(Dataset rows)

------------------------------------------------------------

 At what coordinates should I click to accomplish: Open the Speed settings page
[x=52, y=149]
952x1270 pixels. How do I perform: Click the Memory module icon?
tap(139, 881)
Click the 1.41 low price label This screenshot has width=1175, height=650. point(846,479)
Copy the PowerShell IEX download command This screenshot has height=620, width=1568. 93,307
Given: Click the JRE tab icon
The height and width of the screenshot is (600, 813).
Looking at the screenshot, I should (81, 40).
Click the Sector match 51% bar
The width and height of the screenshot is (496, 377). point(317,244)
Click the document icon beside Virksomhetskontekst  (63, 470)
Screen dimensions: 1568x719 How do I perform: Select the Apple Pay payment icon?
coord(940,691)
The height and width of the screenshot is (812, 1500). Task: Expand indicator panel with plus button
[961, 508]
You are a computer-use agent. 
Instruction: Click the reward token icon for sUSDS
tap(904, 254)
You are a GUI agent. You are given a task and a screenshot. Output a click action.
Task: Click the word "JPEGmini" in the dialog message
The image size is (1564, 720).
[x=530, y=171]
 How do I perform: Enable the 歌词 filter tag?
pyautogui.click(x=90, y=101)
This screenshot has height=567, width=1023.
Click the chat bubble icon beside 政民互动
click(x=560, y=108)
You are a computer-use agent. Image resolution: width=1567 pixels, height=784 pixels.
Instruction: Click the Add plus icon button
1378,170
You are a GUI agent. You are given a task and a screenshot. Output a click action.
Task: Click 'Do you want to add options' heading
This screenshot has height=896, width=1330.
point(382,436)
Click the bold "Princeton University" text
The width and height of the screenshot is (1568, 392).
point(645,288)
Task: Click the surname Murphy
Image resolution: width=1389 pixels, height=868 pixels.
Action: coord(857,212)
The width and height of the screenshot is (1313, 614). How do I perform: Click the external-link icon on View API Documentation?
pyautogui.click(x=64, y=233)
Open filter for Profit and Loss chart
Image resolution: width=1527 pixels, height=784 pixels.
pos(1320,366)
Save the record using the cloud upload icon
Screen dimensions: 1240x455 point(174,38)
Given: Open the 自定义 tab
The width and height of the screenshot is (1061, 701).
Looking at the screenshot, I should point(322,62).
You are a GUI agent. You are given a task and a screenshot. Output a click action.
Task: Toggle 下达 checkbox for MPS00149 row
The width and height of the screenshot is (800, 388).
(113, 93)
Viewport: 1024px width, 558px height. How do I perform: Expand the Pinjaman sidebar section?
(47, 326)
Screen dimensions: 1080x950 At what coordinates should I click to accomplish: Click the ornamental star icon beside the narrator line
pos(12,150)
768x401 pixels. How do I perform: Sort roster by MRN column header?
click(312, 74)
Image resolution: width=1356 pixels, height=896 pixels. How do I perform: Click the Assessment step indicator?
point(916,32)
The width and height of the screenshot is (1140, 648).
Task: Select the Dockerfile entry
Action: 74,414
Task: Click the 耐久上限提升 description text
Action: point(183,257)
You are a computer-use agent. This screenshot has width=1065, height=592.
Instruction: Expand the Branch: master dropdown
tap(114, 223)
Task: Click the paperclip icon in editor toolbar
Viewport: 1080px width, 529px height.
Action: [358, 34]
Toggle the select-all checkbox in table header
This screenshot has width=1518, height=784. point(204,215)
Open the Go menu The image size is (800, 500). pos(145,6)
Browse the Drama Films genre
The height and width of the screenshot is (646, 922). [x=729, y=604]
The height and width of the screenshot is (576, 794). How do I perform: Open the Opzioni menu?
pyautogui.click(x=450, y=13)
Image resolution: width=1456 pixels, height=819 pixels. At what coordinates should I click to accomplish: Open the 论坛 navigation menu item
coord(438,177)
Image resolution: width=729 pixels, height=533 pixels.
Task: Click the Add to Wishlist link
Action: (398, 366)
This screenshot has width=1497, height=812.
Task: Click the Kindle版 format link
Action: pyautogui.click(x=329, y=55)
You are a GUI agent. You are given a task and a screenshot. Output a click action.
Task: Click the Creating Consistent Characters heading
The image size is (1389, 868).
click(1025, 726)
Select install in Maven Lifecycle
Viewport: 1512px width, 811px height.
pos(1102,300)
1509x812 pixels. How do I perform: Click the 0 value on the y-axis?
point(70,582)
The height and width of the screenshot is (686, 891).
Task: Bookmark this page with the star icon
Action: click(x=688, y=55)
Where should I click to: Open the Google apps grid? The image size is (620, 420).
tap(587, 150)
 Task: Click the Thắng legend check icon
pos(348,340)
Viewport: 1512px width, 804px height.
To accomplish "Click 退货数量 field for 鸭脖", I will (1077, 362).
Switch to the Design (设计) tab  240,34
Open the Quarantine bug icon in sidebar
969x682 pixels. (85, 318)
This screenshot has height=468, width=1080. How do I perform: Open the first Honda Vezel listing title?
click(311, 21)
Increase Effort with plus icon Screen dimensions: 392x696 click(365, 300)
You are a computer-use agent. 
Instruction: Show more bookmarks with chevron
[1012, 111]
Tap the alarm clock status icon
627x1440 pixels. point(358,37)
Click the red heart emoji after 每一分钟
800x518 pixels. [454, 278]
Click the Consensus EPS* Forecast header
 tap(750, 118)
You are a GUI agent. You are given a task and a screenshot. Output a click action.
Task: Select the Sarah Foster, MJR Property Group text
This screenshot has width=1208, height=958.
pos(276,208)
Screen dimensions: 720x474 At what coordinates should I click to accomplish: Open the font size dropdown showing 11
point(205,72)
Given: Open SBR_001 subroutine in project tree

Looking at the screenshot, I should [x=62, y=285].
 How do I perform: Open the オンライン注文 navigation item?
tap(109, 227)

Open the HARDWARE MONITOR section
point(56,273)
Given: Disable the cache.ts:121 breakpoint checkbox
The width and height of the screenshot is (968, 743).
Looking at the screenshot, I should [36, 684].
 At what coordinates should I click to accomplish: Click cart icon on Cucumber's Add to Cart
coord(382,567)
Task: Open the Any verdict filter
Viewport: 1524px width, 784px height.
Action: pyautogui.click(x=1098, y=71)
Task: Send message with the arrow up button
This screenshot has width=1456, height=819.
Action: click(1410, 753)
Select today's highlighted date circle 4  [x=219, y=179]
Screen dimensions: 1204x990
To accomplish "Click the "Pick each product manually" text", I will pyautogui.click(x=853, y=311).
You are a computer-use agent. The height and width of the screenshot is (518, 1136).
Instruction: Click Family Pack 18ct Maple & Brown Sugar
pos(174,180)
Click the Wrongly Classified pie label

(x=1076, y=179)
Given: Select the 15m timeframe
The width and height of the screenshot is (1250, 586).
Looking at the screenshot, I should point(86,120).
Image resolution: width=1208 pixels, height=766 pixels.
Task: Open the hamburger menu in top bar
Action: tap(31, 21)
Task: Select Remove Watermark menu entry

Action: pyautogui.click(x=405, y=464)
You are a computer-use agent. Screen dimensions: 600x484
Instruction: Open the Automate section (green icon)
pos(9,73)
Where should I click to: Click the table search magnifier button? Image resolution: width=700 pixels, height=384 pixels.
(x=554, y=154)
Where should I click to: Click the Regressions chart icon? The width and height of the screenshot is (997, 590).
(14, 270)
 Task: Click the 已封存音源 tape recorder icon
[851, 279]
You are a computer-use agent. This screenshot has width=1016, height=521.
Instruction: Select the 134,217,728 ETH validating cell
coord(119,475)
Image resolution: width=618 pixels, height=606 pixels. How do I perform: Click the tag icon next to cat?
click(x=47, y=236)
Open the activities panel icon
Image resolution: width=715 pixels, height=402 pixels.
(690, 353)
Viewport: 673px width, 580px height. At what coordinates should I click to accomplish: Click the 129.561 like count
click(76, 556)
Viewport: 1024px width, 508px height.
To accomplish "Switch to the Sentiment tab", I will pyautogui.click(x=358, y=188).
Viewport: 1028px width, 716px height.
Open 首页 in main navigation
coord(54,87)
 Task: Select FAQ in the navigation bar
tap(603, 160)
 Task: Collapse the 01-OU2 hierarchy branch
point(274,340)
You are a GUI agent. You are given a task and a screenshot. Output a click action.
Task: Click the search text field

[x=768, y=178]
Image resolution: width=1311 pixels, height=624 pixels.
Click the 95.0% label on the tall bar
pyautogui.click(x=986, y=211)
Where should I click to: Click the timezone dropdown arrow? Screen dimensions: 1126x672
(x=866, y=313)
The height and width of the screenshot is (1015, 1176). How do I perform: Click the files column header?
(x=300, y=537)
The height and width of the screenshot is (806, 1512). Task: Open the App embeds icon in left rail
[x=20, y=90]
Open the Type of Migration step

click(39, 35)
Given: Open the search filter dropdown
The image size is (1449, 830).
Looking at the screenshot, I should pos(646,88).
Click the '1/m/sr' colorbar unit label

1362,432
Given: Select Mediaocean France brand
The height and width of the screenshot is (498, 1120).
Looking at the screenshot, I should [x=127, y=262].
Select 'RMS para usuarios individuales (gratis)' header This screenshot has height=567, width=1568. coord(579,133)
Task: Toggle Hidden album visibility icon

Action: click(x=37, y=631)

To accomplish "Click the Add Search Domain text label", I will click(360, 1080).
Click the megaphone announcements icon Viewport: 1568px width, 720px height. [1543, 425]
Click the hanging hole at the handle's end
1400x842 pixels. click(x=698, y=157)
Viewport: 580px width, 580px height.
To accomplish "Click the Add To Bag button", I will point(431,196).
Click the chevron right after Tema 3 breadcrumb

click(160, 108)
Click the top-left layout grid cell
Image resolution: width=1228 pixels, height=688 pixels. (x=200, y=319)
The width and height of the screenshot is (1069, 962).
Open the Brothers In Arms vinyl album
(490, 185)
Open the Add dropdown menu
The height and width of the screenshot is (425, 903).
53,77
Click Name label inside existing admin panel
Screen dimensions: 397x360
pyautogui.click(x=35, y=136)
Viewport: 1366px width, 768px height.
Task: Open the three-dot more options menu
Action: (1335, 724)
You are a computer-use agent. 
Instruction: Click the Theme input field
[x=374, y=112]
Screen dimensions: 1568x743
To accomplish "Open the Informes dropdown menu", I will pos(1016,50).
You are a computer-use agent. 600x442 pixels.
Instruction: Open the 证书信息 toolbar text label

------------------------------------------------------------

:: Exercise description ::
Convert the material from its first line through the line containing "pyautogui.click(x=90, y=101)", inclusive, into a Markdown table with the columns Row and Line. Leave out any blank lines.

:: Result ::
| Row | Line |
|---|---|
| 1 |  At what coordinates should I click to accomplish: Open the Speed settings page |
| 2 | [x=52, y=149] |
| 3 | 952x1270 pixels. How do I perform: Click the Memory module icon? |
| 4 | tap(139, 881) |
| 5 | Click the 1.41 low price label This screenshot has width=1175, height=650. point(846,479) |
| 6 | Copy the PowerShell IEX download command This screenshot has height=620, width=1568. 93,307 |
| 7 | Given: Click the JRE tab icon |
| 8 | The height and width of the screenshot is (600, 813). |
| 9 | Looking at the screenshot, I should (81, 40). |
| 10 | Click the Sector match 51% bar |
| 11 | The width and height of the screenshot is (496, 377). point(317,244) |
| 12 | Click the document icon beside Virksomhetskontekst  (63, 470) |
| 13 | Screen dimensions: 1568x719 How do I perform: Select the Apple Pay payment icon? |
| 14 | coord(940,691) |
| 15 | The height and width of the screenshot is (812, 1500). Task: Expand indicator panel with plus button |
| 16 | [961, 508] |
| 17 | You are a computer-use agent.  |
| 18 | Instruction: Click the reward token icon for sUSDS |
| 19 | tap(904, 254) |
| 20 | You are a GUI agent. You are given a task and a screenshot. Output a click action. |
| 21 | Task: Click the word "JPEGmini" in the dialog message |
| 22 | The image size is (1564, 720). |
| 23 | [x=530, y=171] |
| 24 |  How do I perform: Enable the 歌词 filter tag? |
| 25 | pyautogui.click(x=90, y=101) |